Within each group, these traits are consistent, indicating that the wing can be treated as homologous within each group, but not across groups. All three wings share the same bones (the bones are homologous), but they are arranged very differently. Bats use all four fingers in the wing; birds use two, have lost one finger almost completely, and another is nearly functionless; pterosaurs used only one finger in flight, but adapted other fingers to different purposes. Since the anatomy of these wings is so different, this falsifies a prediction of the functional constraint hypothesis.
It confirms what we would expect from evolutionary explanations. Because vertebrates share a common ancestor, all three groups shared ancestors which possessed the basic vertebrate limb. Each group took steps toward flight at different times and from different ancestors with different initial traits. The differences in starting conditions meant that different sorts of genetic and structural changes were advantageous in each different group. Within each group, the structure of the wing is consistent, indicating common descent within pterosaurs, within bats and within birds. The differences in the structure of each type of wing indicates that wings evolved independently in each group. The similarity of the bones in the wings (and elsewhere in the body) indicate that all three groups share an ancestor farther back in their history. This nested pattern of shared characters is exactly what common descent predicts, and has not successfully been explained by other means.
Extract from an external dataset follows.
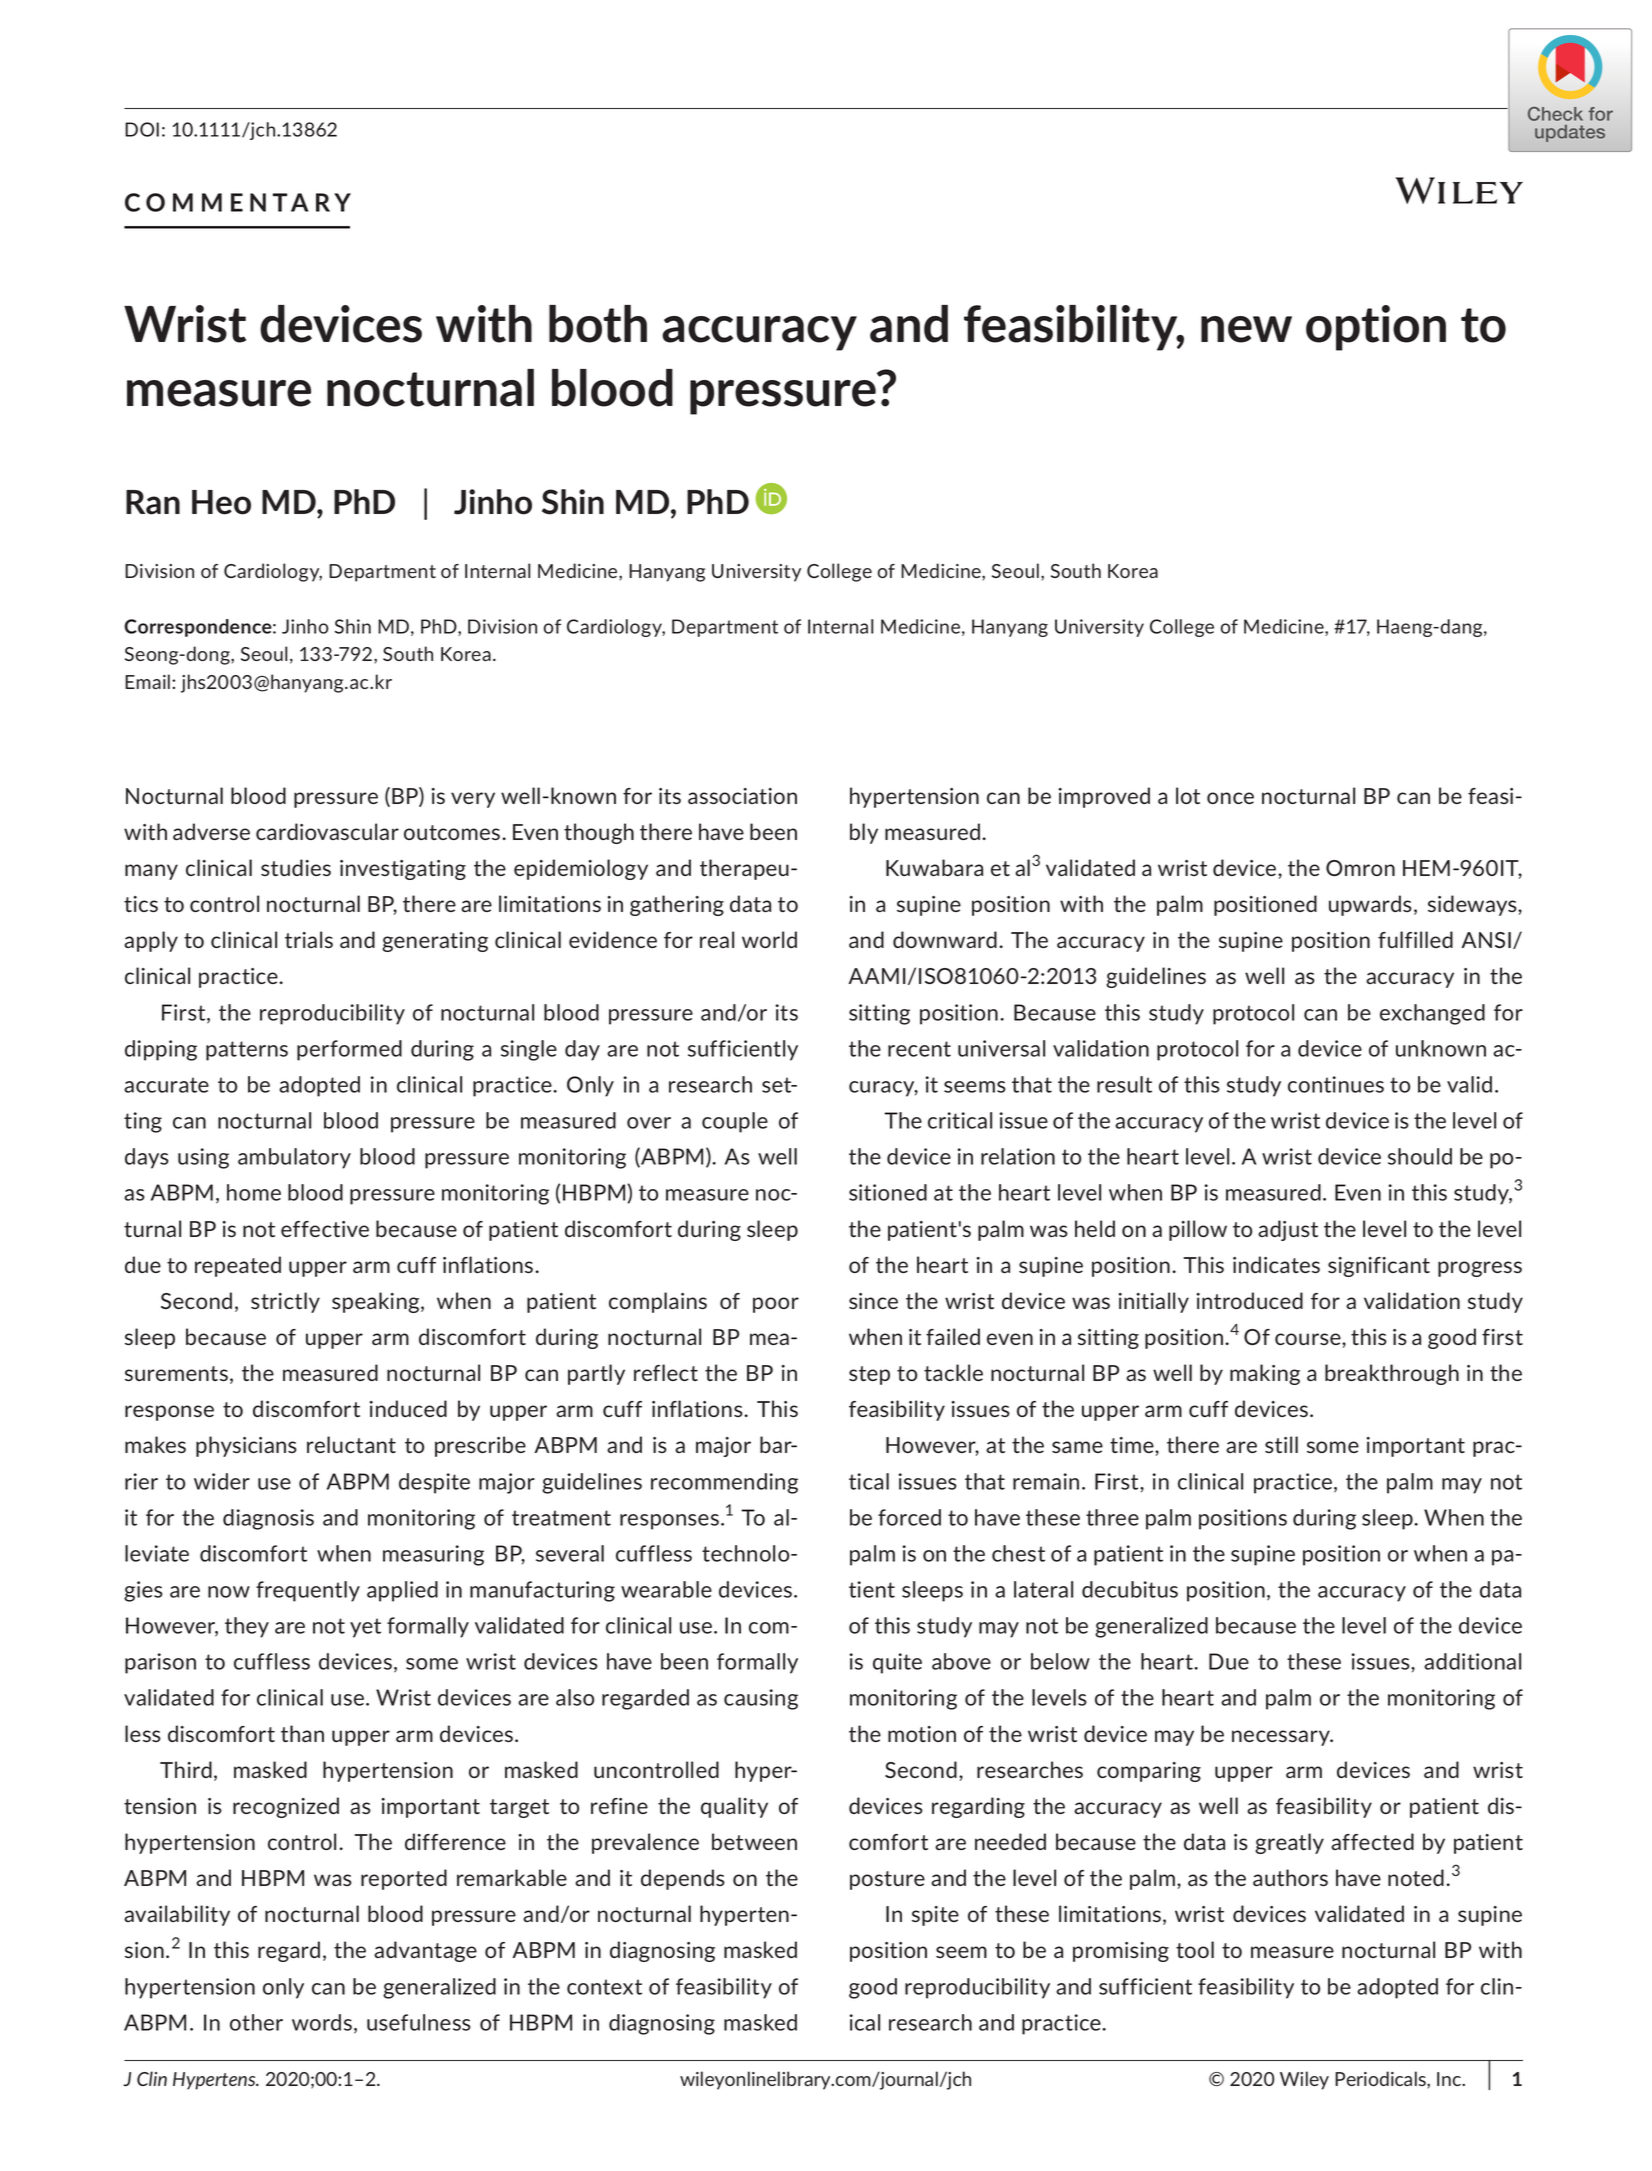 This screenshot has height=2171, width=1652. What do you see at coordinates (1376, 328) in the screenshot?
I see `option` at bounding box center [1376, 328].
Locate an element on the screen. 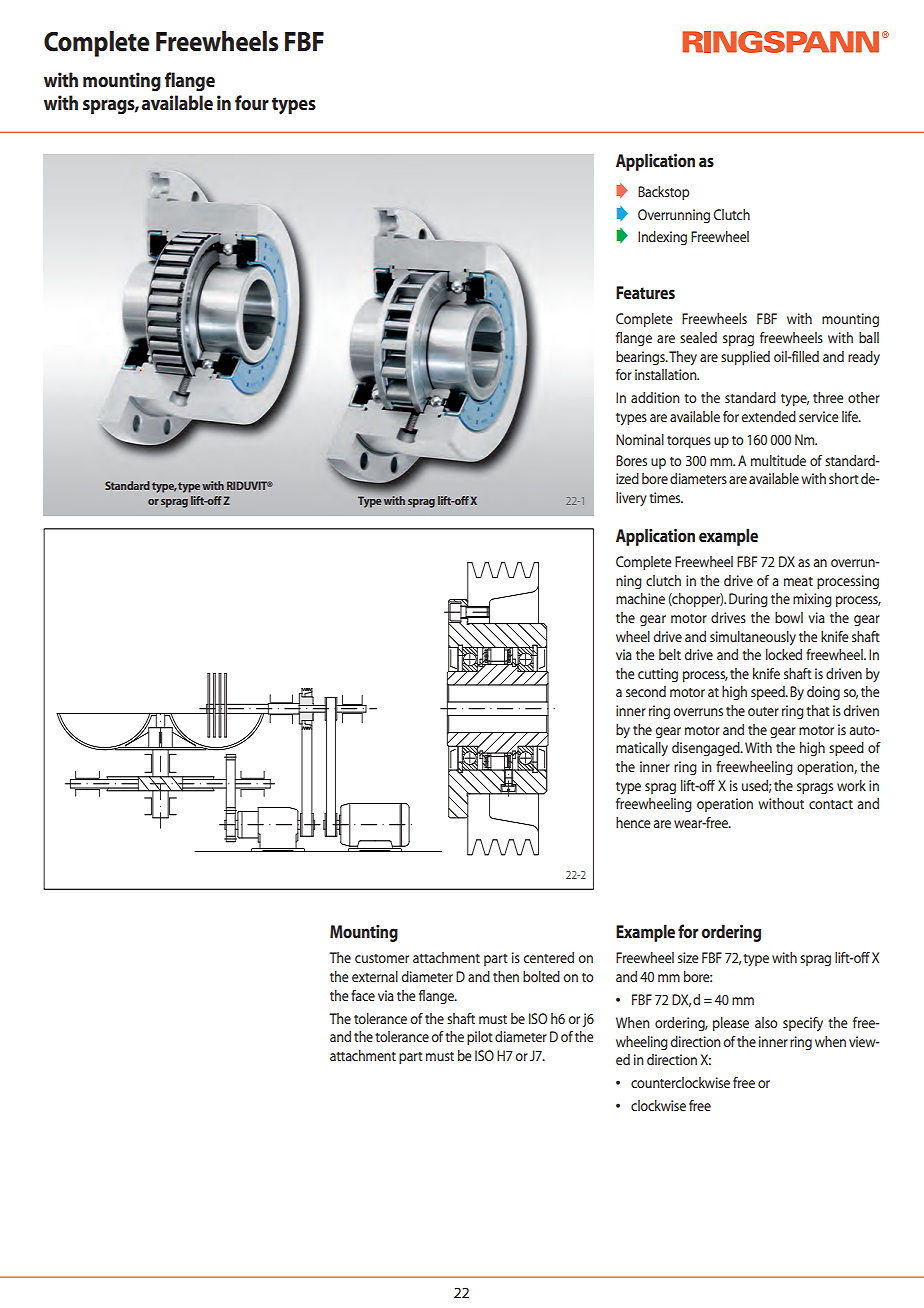  Backstop is located at coordinates (663, 193).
Functional constraints cannot explain why vertebrate wings should consist of skin stretched over bone, since birds do not use skin for the flight surface. Indeed, insect wings do not have bones or skin, and are not derived from legs. Insect wings are structurally similar (homologous) to gills. Again, this pattern of similar structure is unexpected under the predictions of common functional constraint, but entirely predictable based on evolution and common descent.
An inquiry-based textbook could turn a discussion like that above into a fascinating exercise. Students could generate predictions based on various potential explanations, and then test them using data from various biological structures. Explore Evolution, despite its claim to be inquiry-based (and despite the nonsensical and meaningless exercise on pp. 46-47), does not invite students to examine any evidence at all, nor does it explain why students should ignore the research conducted in over a century since Agassiz defended his position. Inquiry-based instruction invites students to discuss the topic, but no useful discussion could possibly proceed from such a flawed foundation.